1

I know little much of assembly(NASM), i wanted to perform string operation(substring present or not) using SSE4.2. So i learnt how PCMPESTRI, PCMPISTRM works. I am stuck in the middle i.e data transfer from memory to xmm register. Basically, I wanted to take input via command line (eg: ./a.out ABCD) and transfer to a xmm1 register. Taking input via command line could be of any length string i.e(1 - more than 16), and command line data is stored with appended by 0(i.e ABCD\0) and we get its starting address which is present in stack. So how do i make command line data align to 16 bytes (ABCD\0\0\0\0... Upto 16) ?

Also i don't want to allocate memory using brk system call and copy all the comandline data to it and then transfer to xmm1 register.(Beacuse i wanted to achieve substring check in just one go instead of moving all the data to newly allocated memory and then copy every contents.... which may increase execution time)

I tried to do this:-

section .data
align 16 ; I thought that command line data is stored in data section and may align to 16. :-(
 ...

section .bss
...
section .text
...

But it didn't worked.. So how do i achieve to transfer data to xmm register by considering input could be of varible of length (1 - more than 16)

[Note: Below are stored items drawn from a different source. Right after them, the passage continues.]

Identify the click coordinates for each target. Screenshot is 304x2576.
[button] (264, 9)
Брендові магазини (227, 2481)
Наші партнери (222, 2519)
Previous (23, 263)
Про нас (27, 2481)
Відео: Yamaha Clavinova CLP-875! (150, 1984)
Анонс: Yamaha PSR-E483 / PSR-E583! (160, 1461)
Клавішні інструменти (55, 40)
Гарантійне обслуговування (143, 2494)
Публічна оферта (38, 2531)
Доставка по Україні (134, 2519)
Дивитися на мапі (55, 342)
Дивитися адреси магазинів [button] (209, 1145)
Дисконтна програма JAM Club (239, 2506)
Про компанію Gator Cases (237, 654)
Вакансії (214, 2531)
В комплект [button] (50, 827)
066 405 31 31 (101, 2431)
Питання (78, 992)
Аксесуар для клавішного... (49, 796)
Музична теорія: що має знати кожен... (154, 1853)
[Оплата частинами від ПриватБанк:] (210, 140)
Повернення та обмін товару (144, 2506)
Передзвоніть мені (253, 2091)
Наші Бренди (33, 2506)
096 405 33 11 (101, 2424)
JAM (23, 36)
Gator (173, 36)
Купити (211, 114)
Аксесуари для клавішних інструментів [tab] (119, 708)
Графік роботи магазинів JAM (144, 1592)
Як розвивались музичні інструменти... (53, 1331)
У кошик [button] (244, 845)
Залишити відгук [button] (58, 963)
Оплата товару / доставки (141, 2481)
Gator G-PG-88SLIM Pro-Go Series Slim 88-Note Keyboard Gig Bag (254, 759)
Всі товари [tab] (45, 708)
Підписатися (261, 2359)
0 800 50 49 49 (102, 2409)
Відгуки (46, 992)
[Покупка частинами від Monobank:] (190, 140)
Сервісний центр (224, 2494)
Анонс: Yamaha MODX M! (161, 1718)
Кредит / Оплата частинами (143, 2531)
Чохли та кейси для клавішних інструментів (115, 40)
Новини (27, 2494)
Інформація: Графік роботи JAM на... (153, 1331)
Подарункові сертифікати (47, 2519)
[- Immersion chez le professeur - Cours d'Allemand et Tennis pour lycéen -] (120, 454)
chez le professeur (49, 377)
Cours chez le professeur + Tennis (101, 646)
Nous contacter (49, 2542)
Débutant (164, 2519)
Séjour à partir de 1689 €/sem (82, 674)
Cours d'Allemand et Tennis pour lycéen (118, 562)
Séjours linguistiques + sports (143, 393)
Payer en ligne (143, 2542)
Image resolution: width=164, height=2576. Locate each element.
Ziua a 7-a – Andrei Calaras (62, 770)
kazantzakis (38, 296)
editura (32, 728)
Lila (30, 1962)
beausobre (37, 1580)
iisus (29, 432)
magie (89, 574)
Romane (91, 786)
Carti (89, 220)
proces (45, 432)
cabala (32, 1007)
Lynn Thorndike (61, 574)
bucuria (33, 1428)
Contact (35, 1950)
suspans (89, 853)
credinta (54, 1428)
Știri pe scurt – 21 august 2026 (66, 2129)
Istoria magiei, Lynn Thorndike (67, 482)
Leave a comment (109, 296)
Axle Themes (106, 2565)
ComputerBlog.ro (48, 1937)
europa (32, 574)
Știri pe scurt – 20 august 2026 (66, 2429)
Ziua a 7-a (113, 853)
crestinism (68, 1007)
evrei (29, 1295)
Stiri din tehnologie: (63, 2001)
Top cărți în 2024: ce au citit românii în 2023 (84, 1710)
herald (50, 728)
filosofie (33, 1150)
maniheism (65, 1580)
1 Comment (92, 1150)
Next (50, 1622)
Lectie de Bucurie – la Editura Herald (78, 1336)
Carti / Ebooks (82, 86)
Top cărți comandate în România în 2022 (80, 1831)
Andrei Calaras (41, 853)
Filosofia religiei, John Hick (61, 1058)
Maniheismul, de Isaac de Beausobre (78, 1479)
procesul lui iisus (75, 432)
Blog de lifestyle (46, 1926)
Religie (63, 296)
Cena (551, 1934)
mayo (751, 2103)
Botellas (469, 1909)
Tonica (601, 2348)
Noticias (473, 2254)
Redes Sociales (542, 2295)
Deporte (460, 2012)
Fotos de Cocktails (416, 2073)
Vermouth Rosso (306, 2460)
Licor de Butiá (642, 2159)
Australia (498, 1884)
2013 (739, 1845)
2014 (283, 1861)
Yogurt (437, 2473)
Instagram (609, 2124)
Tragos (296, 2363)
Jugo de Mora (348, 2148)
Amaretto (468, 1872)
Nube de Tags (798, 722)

which move instruction should i use?

How should i solve this data movement where input will be from command line and it can be of any length..?

My CPU info flags(/proc/cpuinfo) is: sse sse2 ssse2 sse4_1 sse4_2

Peter Cordes
  • 328,167
  • 45
  • 605
  • 847
Sanket
  • 65
  • 1
  • 5

1 Answers1

3

Command line args are on the stack, not in .data. Aligning .data is totally irrelevant.

Related: Is it safe to read past the end of a buffer within the same page on x86 and x64?. You don't align your buffer, you just check that a 16-byte load won't cross into a new page (i.e. that ptr & 4095 <= (4096-16)).

If you don't know that, you can't safely use movdqu and have to fall back to another strategy. (Like maybe a 16-byte load that loads the last 16 bytes of the page, and maybe look up a pshufb control vector from a sliding window of db 0,1,2,3,4,...,-1,-1,-1 that will shuffle the bytes you actually want to the bottom of an XMM register).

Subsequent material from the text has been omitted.